AKP’NİN RANT HESAPLARI VE SEÇİM YANILGISI
Yeni seçim hazırlığı mıydı?
İYİ Parti Adana Milletvekili İsmail Koncuk, Çatalca Milli Eğitim Müdürlüğü’nden öğretmenlere “Seçimde görev almak istiyor musunuz?” yazısı gönderildiğini açıklamıştı.
İddiasına dair yazıyı (11 04 2019) da Tweetter hesabında paylaşan İsmail Koncuk, “Hayırdır? Seçim mi var? Bu talimatı, Çatalca İlçe Milli Eğitim Müdürlüğüne kim aktardı?” ifadelerini kullanmıştı.
“Yeni seçim listesi hazırlığı” neyin telaşıydı?
“Acele” notuyla ve Çatalca İlçe Milli Eğitim Müdürü Mustafa Erşahin imzasıyla gönderildiği ileri sürülen yazıda, “Ekli listede bulunan seçim görevlileri listesine boş bulunan yerlerin, excel’in formatı bozulmadan doldurularak mesai bitimine kadar müdürlüğümüze gönderilmesi hususunda bilgi ve gereğini rica ederim” denilmesi kafaları karıştırmıştı.
Herhalde bu, 4,5 yıl sonra yapılacak seçim hazırlığı olamazdı? İstanbul’da tekrar seçim olacak mıydı?
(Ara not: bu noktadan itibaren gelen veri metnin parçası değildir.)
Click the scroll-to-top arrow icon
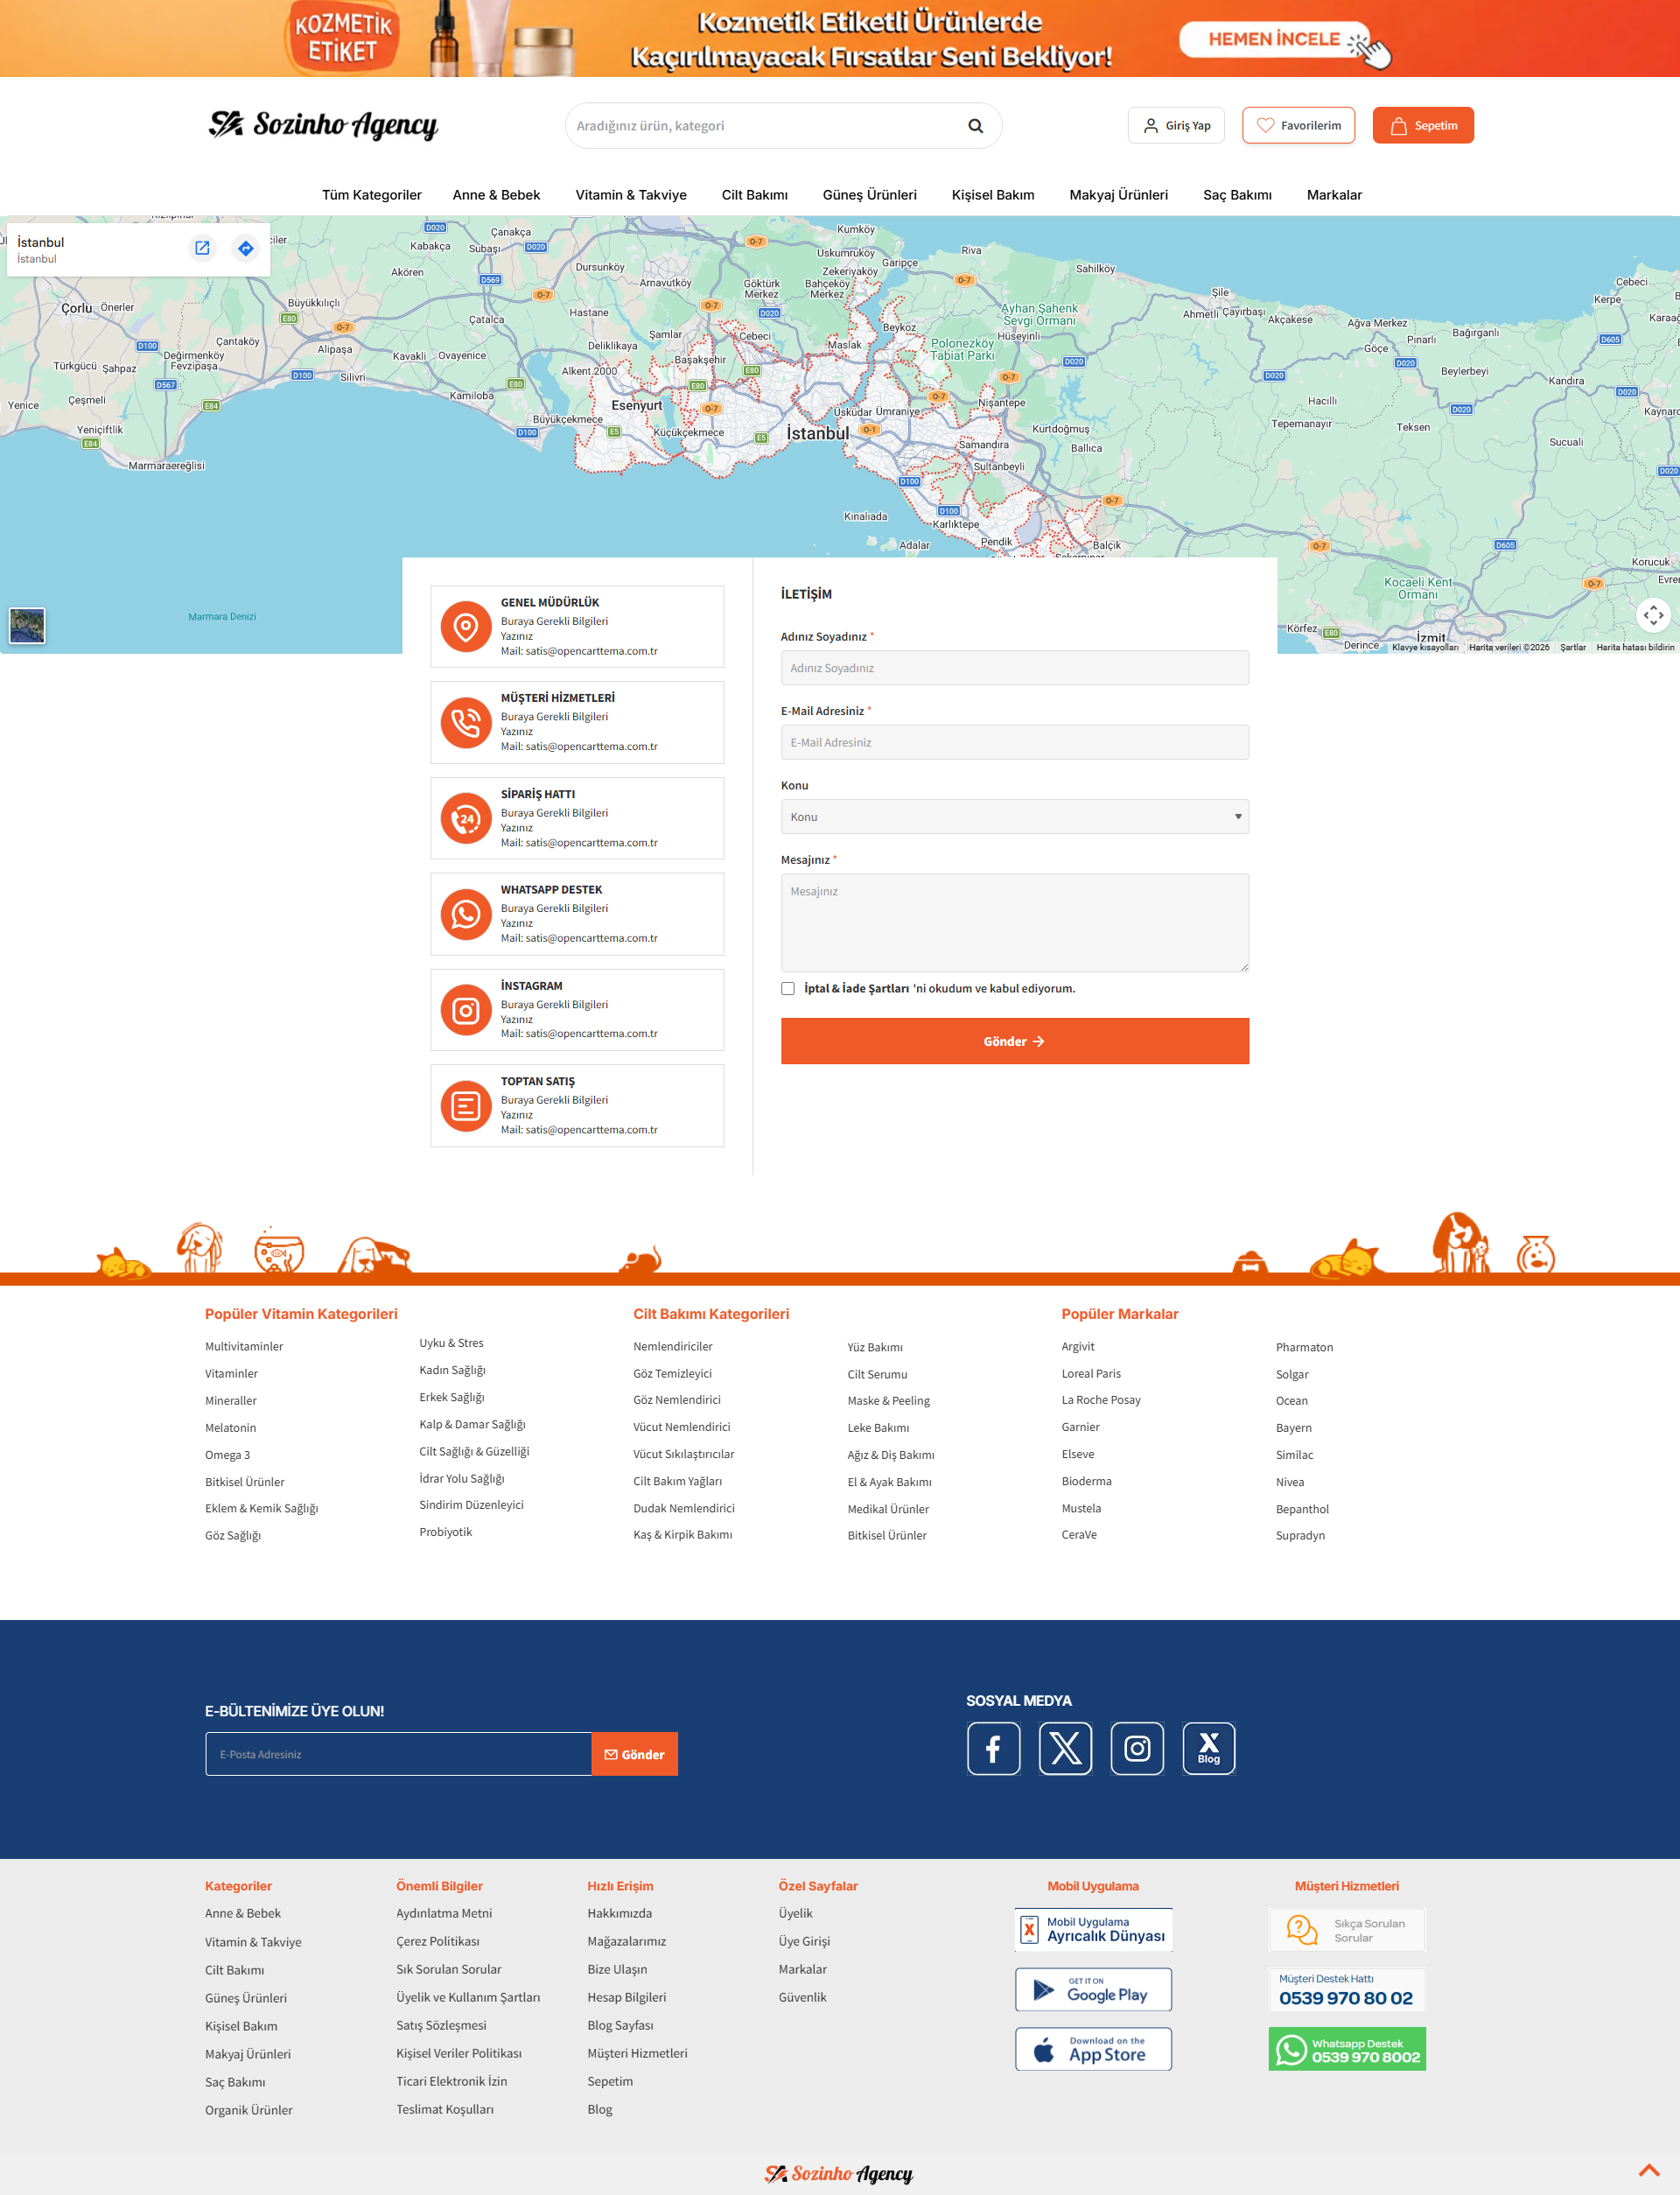Screen dimensions: 1680x2195 (x=1649, y=2169)
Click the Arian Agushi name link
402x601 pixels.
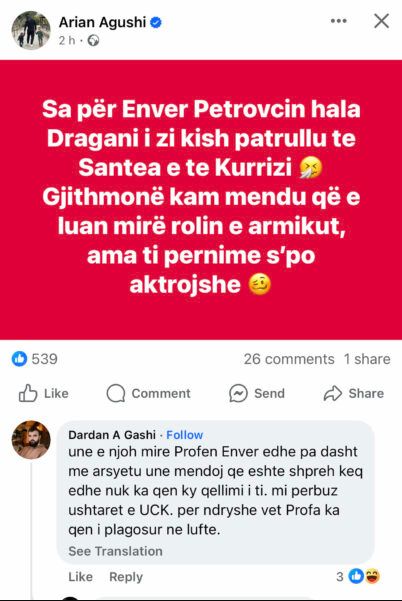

İstanbul seçim sonuçları henüz kesinlik kazanmamıştı. Seçimin yenilenme ihtimali konuşulurken Saadet Partisi Genel Başkanı Temel Karamollaoğlu ilginç bir yorum paylaşmıştı. Temel Karamollaoğlu, İstanbul’da seçimlerin yenilenmesi kararına ihtimal vermediğini belirtirken, böyle bir karar verilirse bunun “zelzele oldu” anlamına geleceğini aktarmıştı. Karamollaoğlu, “Bu girişim, yapılan seçimin hiçbir kıymeti yok anlamına gelir. Çünkü bundan sonra iktidarı tatmin etmeyen bir seçim kabul görmeyecek demektir. Benim kanaatim yüzde 99,9 seçimin yenileme kararı verilmez, verilmemelidir. Bu mahkeme de vermeyecektir. Ben o kanaatteyim. Yüz binde bir ihtimal belki olabilir, o zaman da “zelzele oldu” demektir. ”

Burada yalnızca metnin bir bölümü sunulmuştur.